Importantly, our data indicated that relative risk of in-hospital mortality increased with increasing abnormal ECG scores. Abnormal ECG scores in our study reflected a wide spectrum of cardiac involvement including arrhythmias, conduction disorders and ventricular depolarization and repolarization disorders. The mechanisms of cardiovascular manifestations in COVID-19 patients remained unclear and several putative mechanisms had been proposed such as direct viral myocardial injury, stress cardiomyopathy, acute coronary syndrome, oxygen supply and demand mismatch and systemic hyperinflammatory response.14 The increase of abnormal ECG scores might be attributed to severer acute cardiac complications of COVID-19 induced by multiple mechanisms and/or more pre-existing cardiovascular diseases.

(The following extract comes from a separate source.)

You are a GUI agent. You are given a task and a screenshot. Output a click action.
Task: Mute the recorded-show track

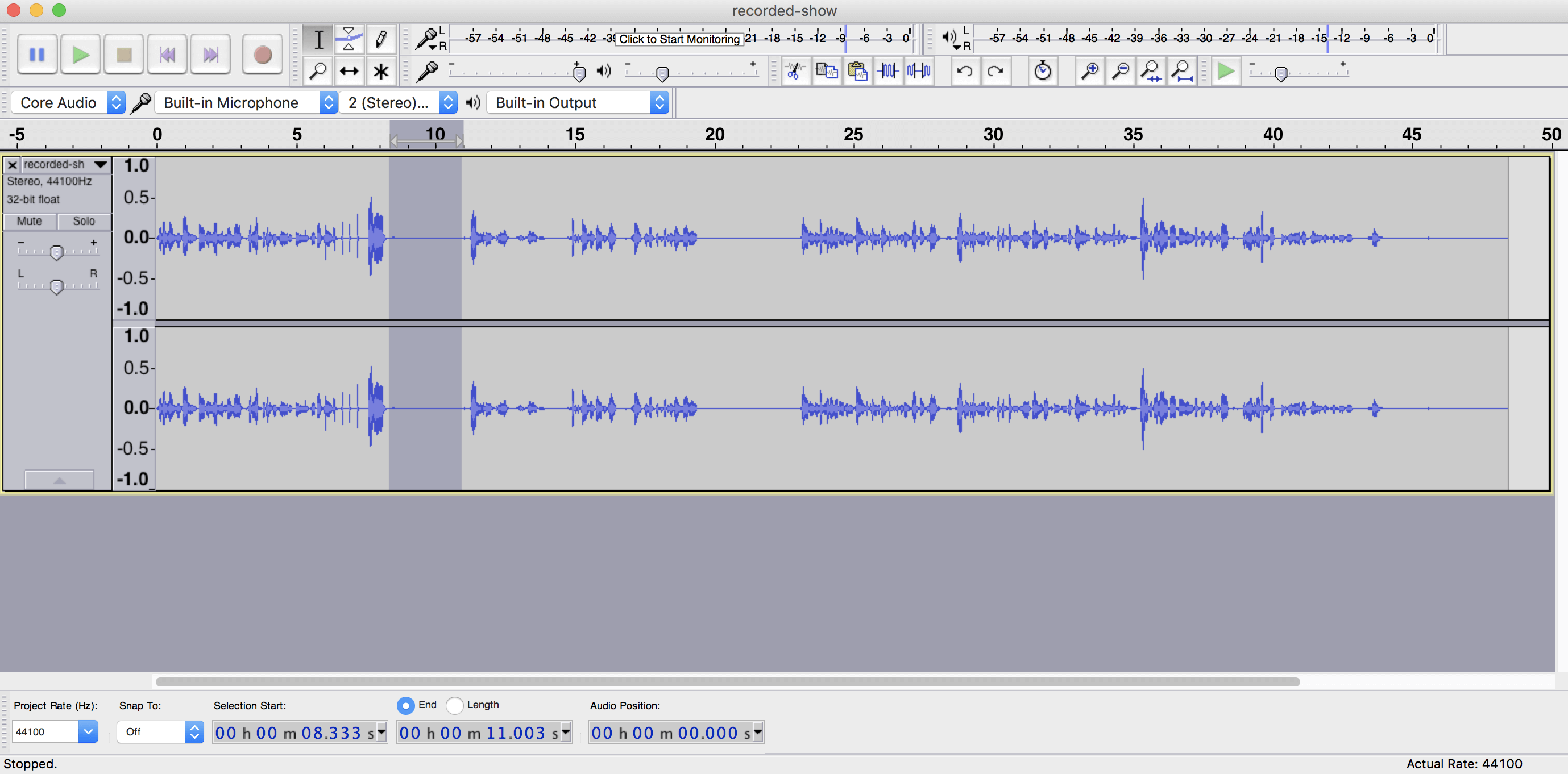(x=29, y=221)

Complications and poor outcomes more frequently occurred in elderly COVID-19 patients.11, 15 Consistent with these findings, increasing age was independently associated with in-hospital death in the present study. An unexpected finding was that treatment with glucocorticoid was also related to mortality in multivariable Cox regression analysis. A possible explanation might be that severer patients tended to receive glucocorticoid therapy15 and non-survivors also was with a higher proportion of glucocorticoid therapy.11
5 CONCLUSIONS
Our data show that ECG abnormality was common among admitted patients for COVID-19 and was associated with adverse in-hospital outcome. In-hospital mortality risk increased with increasing abnormal ECG scores, suggesting that close observation should be kept on patients with multiple ECG abnormalities during their hospitalization. ECG might be an easy tool for risk stratification in such patients.
6 LIMITATION
Some limitations of our study should be acknowledged. Firstly, only initial ECGs on admission or during hospitalization were reviewed. Neither previous ECGs nor subsequent ECGs were analyzed for comparison. It is difficult to distinguish pre-existing cardiac disease between acute infective status related ECG abnormalities. Secondly, echocardiographic data was available in only a minority of patients and was not included in our analysis. Thirdly, the follow-up of patients was short and our results might not be representative of the long-term prognosis. Fourthly, the event rate was low and the multivariable Cox regression analysis with many variates may be less reliable. Finally, several individual ECG abnormalities were detected in small numbers of patients and the estimate of their prognostic role should be further verified in larger populations.
ACKNOWLEDGMENT
This research did not receive any specific grant from funding agencies in the public, commercial, or not-for-profit sectors.
CONFLICT OF INTEREST
All authors declare no conflicts of interest that might be relevant to the contents of this manuscript.
Open Research
DATA AVAILABILITY STATEMENT
The data that support the findings of this study are available on request from the corresponding author. The data are not publicly available due to privacy or ethical restrictions.